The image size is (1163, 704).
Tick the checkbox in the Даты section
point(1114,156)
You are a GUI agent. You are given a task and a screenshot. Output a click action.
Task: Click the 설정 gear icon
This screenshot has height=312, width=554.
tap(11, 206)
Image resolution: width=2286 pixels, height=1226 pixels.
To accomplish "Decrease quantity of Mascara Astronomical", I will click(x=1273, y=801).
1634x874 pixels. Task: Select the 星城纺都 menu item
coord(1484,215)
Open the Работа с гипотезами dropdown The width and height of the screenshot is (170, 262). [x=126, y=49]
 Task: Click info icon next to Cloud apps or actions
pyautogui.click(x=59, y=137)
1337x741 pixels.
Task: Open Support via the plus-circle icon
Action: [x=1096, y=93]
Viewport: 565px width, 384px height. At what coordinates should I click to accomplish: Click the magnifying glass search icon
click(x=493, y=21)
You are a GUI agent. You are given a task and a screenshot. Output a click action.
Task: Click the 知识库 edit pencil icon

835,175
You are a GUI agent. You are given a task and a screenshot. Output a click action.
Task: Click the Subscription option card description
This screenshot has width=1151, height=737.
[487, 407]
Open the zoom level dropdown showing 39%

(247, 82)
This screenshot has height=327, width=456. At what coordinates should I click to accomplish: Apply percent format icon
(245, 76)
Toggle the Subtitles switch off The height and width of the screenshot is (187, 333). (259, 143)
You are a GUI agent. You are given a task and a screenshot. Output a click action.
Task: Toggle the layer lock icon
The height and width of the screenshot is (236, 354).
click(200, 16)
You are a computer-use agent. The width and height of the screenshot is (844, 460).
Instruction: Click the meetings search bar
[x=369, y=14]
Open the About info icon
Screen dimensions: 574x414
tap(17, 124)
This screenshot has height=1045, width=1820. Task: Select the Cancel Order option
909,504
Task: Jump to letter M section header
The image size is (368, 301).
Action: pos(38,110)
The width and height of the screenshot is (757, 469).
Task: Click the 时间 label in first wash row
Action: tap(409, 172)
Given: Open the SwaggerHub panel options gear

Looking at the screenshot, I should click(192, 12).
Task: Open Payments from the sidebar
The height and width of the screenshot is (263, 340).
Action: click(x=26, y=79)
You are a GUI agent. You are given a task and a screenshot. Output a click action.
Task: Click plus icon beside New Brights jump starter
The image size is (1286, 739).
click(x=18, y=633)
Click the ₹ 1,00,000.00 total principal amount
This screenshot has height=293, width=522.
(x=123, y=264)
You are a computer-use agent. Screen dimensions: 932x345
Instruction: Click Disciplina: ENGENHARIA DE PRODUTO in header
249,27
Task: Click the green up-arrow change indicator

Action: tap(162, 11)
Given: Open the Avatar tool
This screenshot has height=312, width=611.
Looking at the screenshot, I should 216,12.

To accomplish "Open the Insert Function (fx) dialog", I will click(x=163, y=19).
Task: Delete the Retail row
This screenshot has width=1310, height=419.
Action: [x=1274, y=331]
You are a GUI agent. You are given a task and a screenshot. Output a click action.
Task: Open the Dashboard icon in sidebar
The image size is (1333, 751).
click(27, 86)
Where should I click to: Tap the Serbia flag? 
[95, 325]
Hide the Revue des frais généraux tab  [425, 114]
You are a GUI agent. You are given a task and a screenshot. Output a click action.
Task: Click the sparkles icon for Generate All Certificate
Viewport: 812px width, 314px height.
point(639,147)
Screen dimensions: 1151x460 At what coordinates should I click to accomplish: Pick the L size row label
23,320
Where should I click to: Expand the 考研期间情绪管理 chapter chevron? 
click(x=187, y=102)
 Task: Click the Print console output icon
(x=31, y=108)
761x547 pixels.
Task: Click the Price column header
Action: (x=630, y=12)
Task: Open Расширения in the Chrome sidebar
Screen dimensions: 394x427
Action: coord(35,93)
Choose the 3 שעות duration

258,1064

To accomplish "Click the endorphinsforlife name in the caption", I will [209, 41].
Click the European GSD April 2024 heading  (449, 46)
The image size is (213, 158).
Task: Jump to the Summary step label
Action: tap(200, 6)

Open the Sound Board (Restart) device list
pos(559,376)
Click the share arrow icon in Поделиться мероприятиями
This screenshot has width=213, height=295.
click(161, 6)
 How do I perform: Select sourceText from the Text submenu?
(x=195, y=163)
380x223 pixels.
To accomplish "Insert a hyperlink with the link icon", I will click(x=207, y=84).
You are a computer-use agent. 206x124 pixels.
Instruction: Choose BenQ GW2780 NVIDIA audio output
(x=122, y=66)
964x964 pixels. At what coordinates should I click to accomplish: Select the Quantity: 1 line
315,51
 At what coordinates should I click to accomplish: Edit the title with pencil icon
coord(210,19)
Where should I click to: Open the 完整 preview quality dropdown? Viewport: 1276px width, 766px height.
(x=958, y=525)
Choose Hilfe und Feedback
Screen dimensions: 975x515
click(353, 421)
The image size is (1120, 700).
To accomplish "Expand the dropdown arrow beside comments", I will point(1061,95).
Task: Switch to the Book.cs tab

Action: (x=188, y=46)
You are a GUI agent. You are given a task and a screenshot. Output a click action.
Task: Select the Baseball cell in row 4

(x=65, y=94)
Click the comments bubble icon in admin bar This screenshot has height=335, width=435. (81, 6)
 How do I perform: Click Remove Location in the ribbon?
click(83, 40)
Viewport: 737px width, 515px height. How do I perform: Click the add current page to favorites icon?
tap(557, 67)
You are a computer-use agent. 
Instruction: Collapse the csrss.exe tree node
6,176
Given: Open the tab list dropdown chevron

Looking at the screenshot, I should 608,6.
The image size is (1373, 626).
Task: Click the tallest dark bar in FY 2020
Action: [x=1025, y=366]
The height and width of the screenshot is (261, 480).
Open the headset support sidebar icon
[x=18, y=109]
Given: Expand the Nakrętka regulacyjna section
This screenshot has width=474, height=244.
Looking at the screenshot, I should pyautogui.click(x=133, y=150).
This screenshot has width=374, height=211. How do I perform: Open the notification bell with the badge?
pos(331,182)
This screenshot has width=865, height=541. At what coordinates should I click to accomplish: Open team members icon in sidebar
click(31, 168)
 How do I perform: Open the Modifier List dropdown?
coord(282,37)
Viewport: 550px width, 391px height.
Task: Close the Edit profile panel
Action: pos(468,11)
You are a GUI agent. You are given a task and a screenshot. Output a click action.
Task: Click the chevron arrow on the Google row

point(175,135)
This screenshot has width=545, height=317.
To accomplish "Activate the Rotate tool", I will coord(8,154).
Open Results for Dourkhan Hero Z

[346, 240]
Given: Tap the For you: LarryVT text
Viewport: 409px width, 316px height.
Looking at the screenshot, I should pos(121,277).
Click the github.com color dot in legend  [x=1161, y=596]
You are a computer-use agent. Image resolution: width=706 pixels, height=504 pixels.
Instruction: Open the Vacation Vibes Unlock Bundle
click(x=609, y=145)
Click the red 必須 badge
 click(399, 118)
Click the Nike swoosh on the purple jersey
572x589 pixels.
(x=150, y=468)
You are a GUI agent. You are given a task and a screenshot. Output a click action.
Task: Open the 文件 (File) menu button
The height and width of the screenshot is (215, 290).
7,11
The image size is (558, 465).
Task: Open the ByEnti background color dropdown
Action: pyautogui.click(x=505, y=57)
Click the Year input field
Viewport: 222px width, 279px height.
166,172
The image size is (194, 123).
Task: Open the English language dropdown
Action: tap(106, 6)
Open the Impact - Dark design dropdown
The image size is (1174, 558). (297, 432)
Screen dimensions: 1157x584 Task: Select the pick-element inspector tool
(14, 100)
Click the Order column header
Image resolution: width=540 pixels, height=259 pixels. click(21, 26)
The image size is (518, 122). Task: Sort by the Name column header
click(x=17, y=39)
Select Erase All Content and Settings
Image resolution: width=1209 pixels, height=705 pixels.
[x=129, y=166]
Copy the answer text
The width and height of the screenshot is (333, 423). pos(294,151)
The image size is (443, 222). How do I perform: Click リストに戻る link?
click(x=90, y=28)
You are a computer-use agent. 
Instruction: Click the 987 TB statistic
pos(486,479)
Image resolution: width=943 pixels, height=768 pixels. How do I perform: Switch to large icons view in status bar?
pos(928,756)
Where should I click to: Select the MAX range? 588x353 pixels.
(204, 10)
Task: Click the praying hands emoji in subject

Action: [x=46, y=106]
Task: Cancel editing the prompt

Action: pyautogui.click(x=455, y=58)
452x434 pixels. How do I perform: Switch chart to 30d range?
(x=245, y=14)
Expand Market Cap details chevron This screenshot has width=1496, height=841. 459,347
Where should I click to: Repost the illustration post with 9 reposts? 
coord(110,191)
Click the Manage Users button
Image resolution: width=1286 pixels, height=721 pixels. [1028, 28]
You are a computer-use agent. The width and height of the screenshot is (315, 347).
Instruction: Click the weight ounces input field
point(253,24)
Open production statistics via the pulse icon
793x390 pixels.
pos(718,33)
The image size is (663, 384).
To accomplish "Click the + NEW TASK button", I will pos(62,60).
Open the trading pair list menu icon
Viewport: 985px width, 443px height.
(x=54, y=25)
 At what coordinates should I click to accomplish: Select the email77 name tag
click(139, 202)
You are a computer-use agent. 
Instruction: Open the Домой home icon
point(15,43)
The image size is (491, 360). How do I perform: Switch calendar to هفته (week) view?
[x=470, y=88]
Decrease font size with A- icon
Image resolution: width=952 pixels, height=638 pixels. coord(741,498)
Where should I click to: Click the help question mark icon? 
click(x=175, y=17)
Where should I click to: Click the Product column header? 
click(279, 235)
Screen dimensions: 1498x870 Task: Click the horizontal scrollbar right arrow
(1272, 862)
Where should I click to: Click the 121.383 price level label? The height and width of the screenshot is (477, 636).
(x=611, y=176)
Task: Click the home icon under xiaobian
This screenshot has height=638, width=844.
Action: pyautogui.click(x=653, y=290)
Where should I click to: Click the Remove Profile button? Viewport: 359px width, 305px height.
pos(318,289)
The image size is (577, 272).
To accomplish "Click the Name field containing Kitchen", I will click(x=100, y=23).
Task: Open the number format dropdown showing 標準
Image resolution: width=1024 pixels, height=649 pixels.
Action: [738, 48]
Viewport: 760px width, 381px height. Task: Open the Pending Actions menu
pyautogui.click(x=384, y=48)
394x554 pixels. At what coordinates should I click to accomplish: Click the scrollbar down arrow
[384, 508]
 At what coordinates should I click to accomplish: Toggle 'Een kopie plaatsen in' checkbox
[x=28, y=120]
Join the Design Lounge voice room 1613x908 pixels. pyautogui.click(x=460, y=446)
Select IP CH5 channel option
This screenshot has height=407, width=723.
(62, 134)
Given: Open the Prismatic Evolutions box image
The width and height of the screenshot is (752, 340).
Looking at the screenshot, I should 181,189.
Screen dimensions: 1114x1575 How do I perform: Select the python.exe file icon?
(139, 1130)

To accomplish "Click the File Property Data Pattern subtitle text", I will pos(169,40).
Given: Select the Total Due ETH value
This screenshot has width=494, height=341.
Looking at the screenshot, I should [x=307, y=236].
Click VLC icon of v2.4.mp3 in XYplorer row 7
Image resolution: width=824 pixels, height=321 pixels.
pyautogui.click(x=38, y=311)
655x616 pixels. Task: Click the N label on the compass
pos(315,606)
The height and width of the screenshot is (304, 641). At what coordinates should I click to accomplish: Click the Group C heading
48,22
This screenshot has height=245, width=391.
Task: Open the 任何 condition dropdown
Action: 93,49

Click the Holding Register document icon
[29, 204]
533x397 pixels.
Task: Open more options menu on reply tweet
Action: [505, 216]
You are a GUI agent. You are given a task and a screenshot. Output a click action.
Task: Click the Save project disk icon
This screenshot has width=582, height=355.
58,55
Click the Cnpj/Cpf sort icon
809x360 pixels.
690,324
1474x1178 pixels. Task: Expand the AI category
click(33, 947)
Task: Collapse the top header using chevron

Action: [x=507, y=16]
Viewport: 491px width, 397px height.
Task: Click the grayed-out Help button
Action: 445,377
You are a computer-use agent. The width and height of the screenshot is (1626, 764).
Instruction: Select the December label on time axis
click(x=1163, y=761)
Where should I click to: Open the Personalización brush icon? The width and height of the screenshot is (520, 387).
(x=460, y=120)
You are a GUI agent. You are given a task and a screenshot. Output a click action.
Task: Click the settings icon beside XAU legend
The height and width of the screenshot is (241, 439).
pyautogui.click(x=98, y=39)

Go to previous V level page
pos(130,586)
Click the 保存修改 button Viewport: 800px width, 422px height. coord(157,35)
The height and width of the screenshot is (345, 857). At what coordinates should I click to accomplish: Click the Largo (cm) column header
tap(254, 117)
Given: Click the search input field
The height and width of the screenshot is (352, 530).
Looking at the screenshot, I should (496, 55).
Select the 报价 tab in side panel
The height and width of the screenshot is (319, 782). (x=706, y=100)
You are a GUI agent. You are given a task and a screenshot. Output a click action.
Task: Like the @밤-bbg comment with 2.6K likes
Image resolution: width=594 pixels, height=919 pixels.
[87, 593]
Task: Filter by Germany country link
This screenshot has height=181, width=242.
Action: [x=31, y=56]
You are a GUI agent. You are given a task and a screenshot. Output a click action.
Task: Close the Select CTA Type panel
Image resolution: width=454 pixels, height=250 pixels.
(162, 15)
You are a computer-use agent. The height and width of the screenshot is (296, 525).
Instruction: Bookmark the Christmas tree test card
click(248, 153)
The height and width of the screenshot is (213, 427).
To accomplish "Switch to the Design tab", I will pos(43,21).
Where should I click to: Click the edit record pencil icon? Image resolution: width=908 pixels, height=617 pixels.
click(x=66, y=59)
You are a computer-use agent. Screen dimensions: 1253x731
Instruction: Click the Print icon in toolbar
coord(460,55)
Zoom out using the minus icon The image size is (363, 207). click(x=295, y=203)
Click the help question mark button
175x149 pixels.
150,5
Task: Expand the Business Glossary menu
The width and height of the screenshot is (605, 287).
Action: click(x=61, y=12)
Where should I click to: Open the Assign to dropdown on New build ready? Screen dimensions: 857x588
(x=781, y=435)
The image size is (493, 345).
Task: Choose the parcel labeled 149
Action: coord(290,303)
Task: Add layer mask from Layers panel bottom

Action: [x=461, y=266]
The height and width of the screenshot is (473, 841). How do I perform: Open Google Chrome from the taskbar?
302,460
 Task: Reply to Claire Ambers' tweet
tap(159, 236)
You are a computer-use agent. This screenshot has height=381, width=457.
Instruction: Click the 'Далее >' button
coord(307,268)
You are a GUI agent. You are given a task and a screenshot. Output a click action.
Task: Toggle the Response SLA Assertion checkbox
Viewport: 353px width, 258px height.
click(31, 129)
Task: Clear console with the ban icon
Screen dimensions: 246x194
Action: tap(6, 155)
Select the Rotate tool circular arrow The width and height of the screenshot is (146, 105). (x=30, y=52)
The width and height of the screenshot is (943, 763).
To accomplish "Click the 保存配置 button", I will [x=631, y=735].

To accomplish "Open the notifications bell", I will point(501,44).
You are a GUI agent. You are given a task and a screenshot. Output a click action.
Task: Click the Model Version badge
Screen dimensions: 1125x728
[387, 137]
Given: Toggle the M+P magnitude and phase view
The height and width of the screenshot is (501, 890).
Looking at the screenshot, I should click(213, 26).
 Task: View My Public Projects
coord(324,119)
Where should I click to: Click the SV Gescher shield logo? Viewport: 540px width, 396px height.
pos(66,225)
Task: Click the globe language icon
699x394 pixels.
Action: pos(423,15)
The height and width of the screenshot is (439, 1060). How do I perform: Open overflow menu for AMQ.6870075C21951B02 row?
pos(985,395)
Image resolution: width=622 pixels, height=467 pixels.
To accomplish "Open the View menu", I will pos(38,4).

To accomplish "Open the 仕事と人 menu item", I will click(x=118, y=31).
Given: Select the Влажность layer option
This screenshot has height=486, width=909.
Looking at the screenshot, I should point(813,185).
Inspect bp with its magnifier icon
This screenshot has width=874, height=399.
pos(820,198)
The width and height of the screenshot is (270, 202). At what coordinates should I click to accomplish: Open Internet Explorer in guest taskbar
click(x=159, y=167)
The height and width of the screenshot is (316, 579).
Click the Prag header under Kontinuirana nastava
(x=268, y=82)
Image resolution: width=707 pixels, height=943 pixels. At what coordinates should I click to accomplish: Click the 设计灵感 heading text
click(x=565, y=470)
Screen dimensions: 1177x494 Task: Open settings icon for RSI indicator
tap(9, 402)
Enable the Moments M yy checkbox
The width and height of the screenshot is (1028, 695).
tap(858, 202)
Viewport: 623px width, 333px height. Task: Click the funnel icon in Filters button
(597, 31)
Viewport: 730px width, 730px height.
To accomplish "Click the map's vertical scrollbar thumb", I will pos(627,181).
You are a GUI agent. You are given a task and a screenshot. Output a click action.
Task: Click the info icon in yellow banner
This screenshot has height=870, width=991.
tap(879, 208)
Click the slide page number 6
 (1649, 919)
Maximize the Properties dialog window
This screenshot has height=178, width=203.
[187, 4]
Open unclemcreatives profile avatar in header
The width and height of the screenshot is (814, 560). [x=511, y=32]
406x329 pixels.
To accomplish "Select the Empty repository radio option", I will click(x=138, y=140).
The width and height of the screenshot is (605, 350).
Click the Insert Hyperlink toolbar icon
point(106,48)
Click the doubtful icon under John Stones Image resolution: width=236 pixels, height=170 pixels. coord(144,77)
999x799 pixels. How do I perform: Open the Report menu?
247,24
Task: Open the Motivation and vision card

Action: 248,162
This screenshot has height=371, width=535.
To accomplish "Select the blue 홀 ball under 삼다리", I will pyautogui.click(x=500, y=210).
━━━
Please copy the lines above from the line with "Where should I click to: Click the 121.383" up to and including the line with "Given: Select the Total Due ETH value", exactly as written and with nothing else.

■ Problem solution ■
Where should I click to: Click the 121.383 price level label? The height and width of the screenshot is (477, 636).
(x=611, y=176)
Task: Click the home icon under xiaobian
This screenshot has height=638, width=844.
Action: pyautogui.click(x=653, y=290)
Where should I click to: Click the Remove Profile button? Viewport: 359px width, 305px height.
pos(318,289)
The image size is (577, 272).
To accomplish "Click the Name field containing Kitchen", I will click(x=100, y=23).
Task: Open the number format dropdown showing 標準
Image resolution: width=1024 pixels, height=649 pixels.
Action: [738, 48]
Viewport: 760px width, 381px height. Task: Open the Pending Actions menu
pyautogui.click(x=384, y=48)
394x554 pixels. At what coordinates should I click to accomplish: Click the scrollbar down arrow
[384, 508]
 At what coordinates should I click to accomplish: Toggle 'Een kopie plaatsen in' checkbox
[x=28, y=120]
Join the Design Lounge voice room 1613x908 pixels. pyautogui.click(x=460, y=446)
Select IP CH5 channel option
This screenshot has height=407, width=723.
(62, 134)
Given: Open the Prismatic Evolutions box image
The width and height of the screenshot is (752, 340).
Looking at the screenshot, I should 181,189.
Screen dimensions: 1114x1575 How do I perform: Select the python.exe file icon?
(139, 1130)

To accomplish "Click the File Property Data Pattern subtitle text", I will pos(169,40).
Given: Select the Total Due ETH value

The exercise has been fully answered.